- _The problem_:
With the pictures left out, reproduce exactly the lines running from the line with "Faq (358, 2151)" to the last line of the material below.
§ §
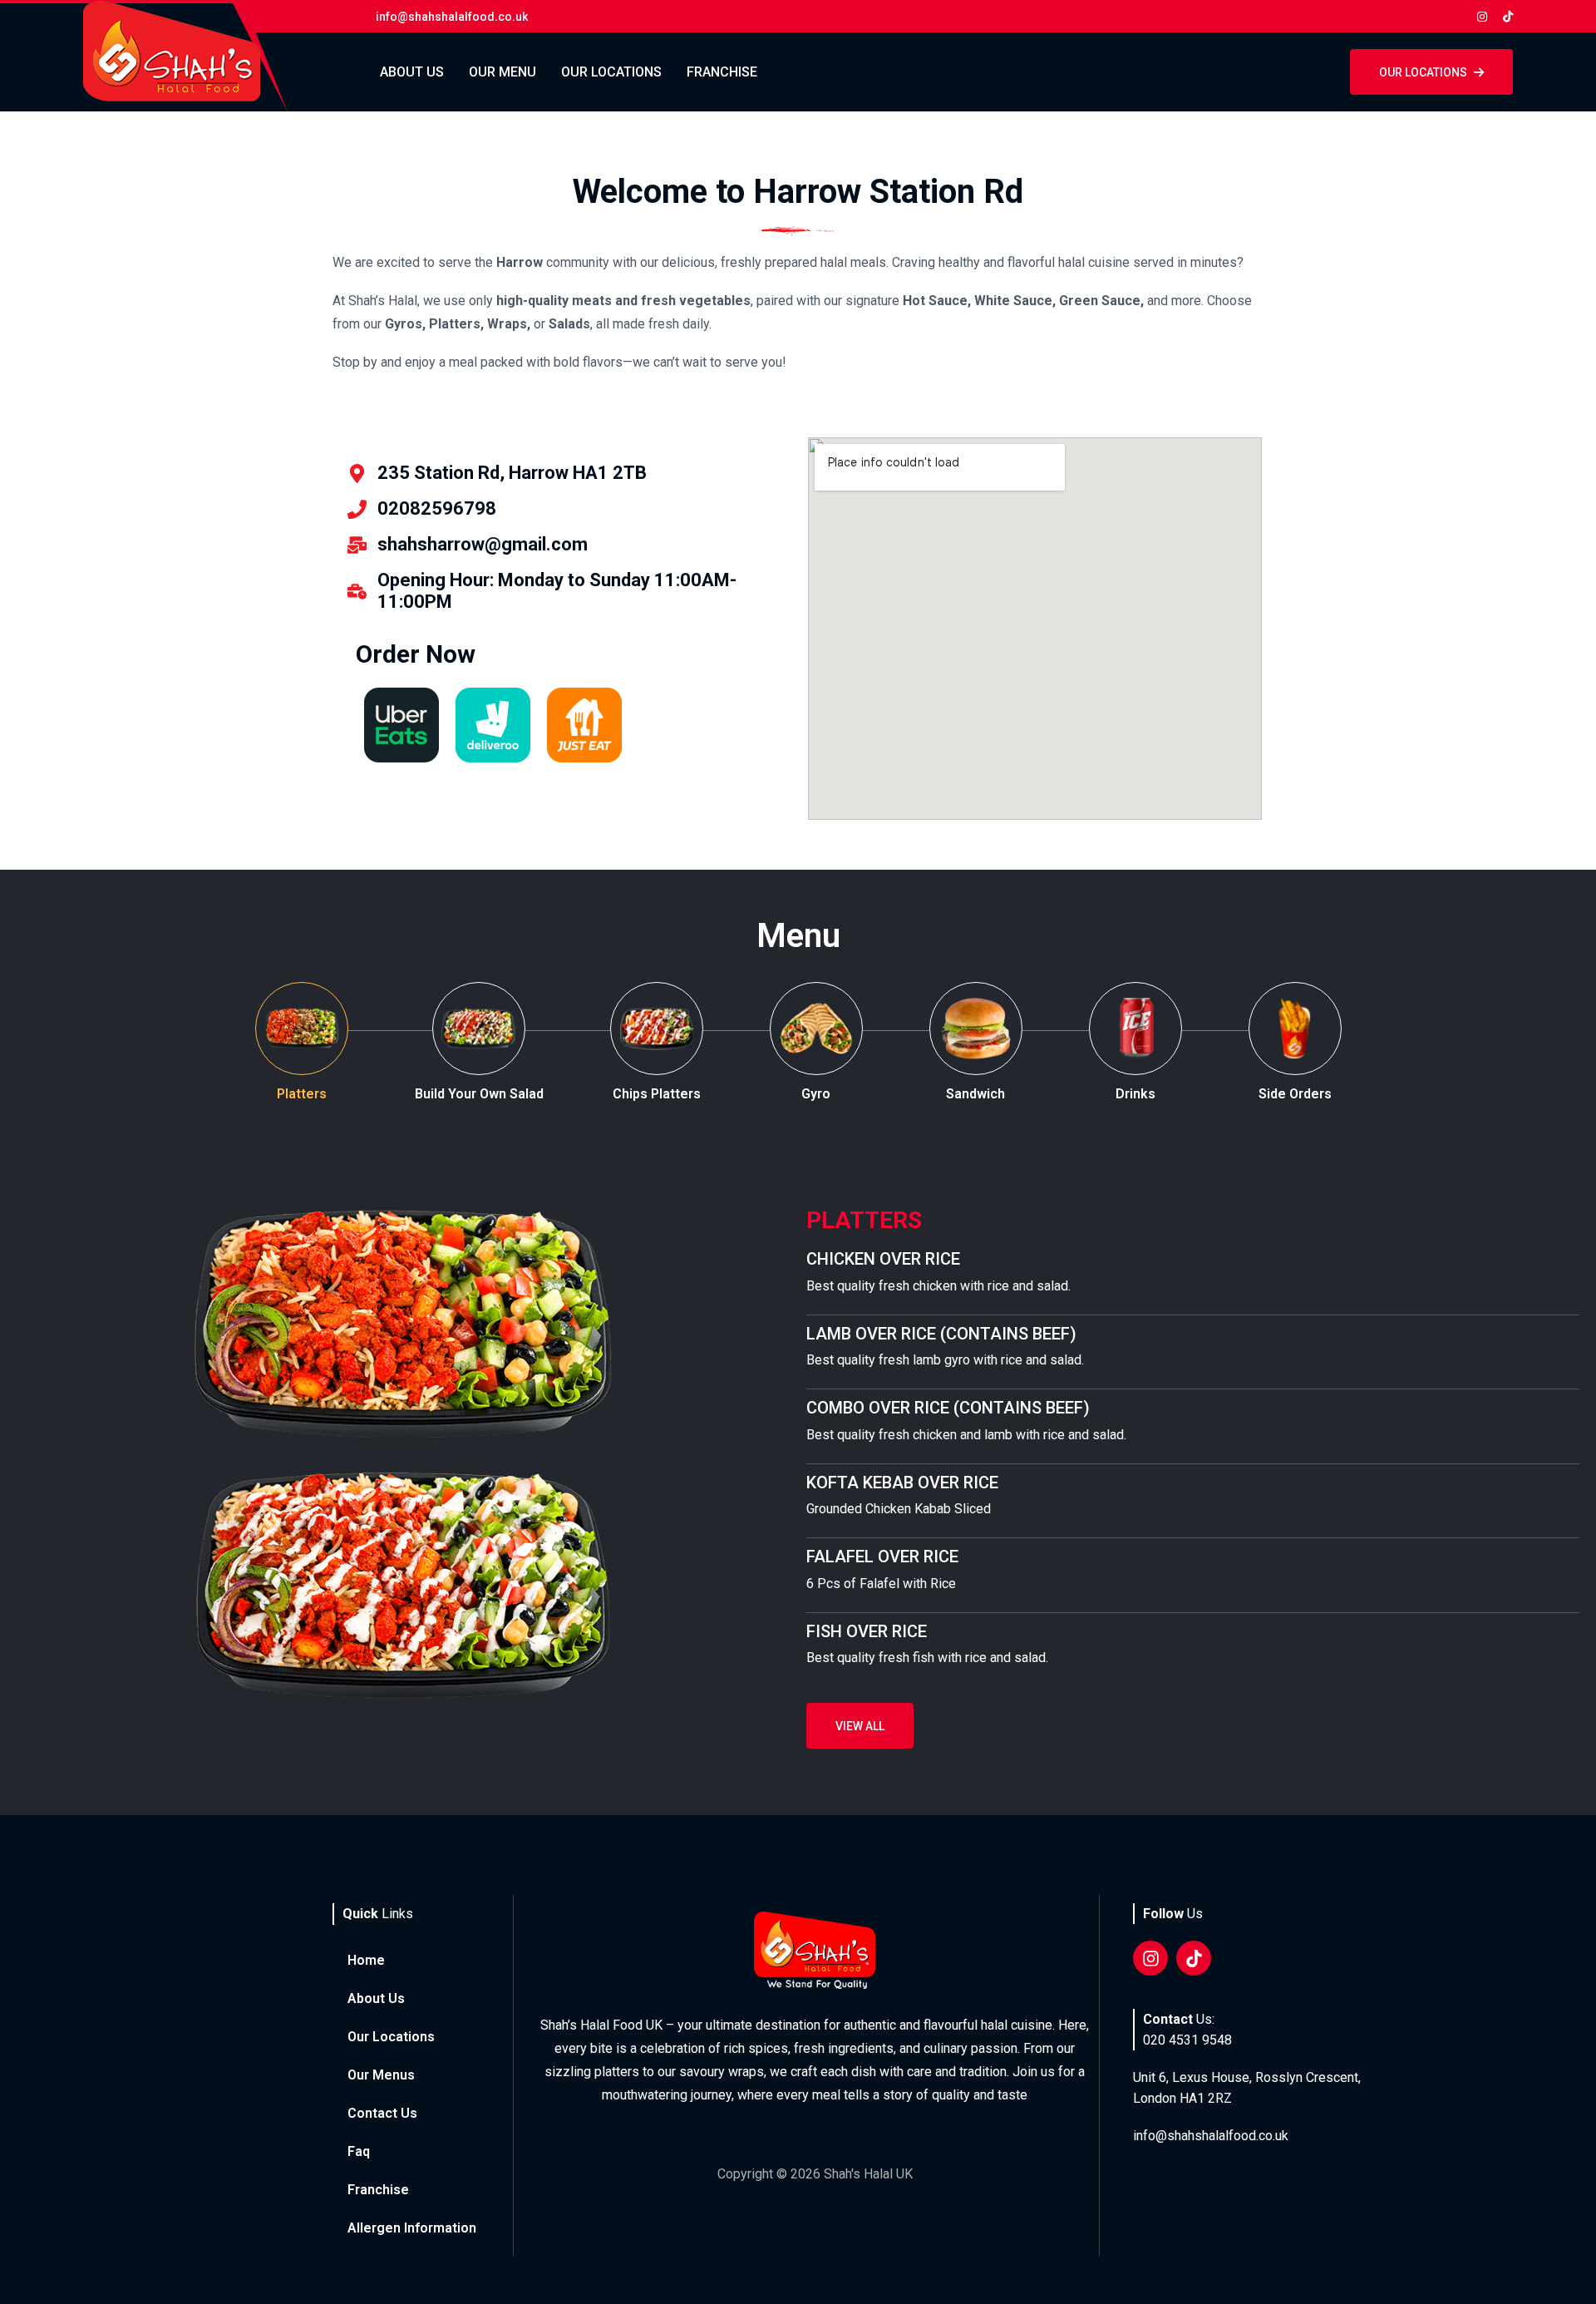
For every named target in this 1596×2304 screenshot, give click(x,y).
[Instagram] (1150, 1958)
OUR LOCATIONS (1423, 72)
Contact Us (382, 2113)
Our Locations (611, 72)
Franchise (722, 72)
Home (366, 1960)
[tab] (301, 1043)
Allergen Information (411, 2228)
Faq (358, 2151)
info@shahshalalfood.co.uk (1210, 2136)
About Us (412, 72)
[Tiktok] (1193, 1958)
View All (859, 1726)
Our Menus (381, 2075)
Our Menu (502, 72)
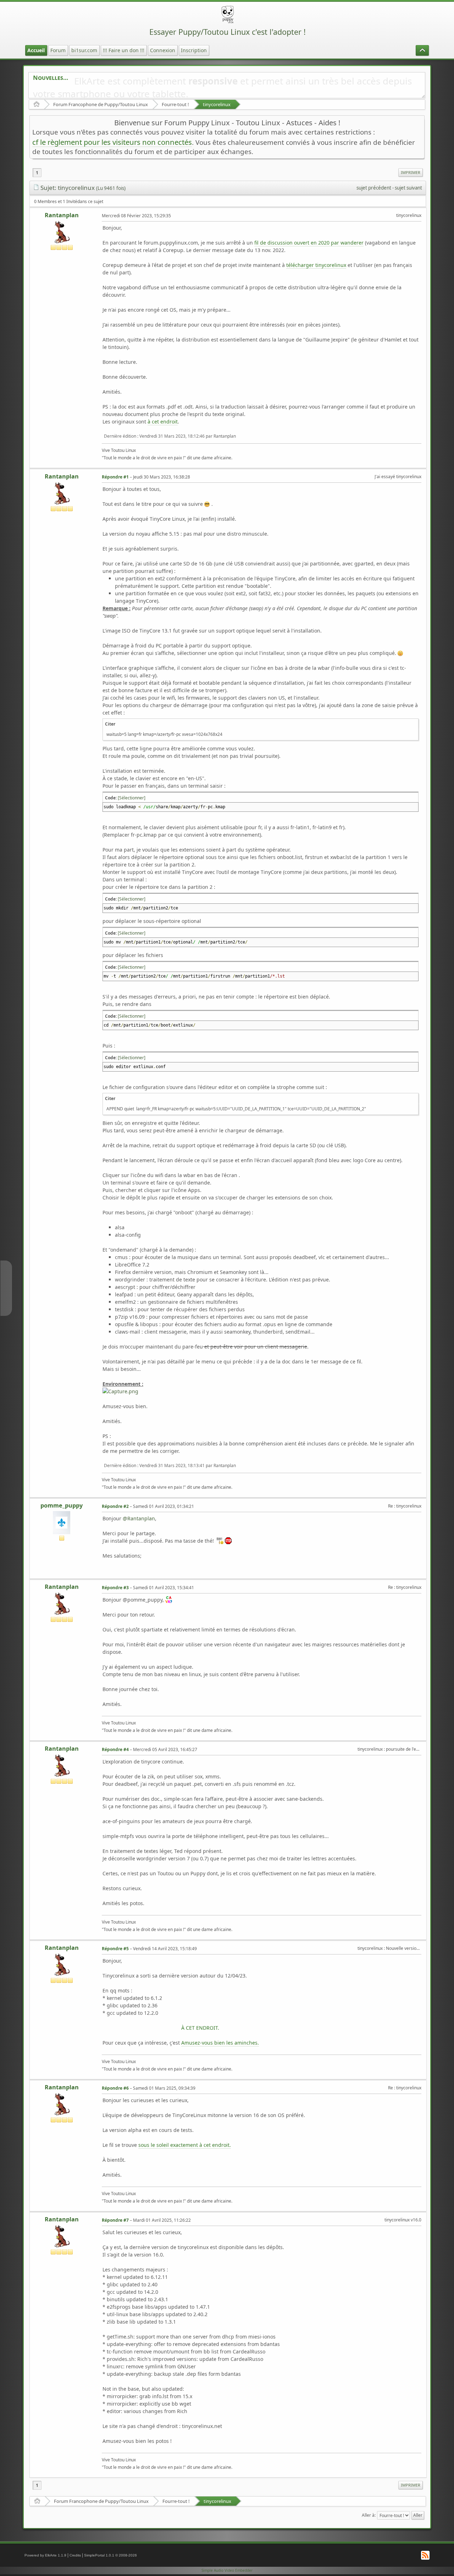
§ §
- _Your solution_:
Faq (358, 2151)
info@shahshalalfood.co.uk (1210, 2136)
About Us (412, 72)
[Tiktok] (1193, 1958)
View All (859, 1726)
Our Menus (381, 2075)
Our Menu (502, 72)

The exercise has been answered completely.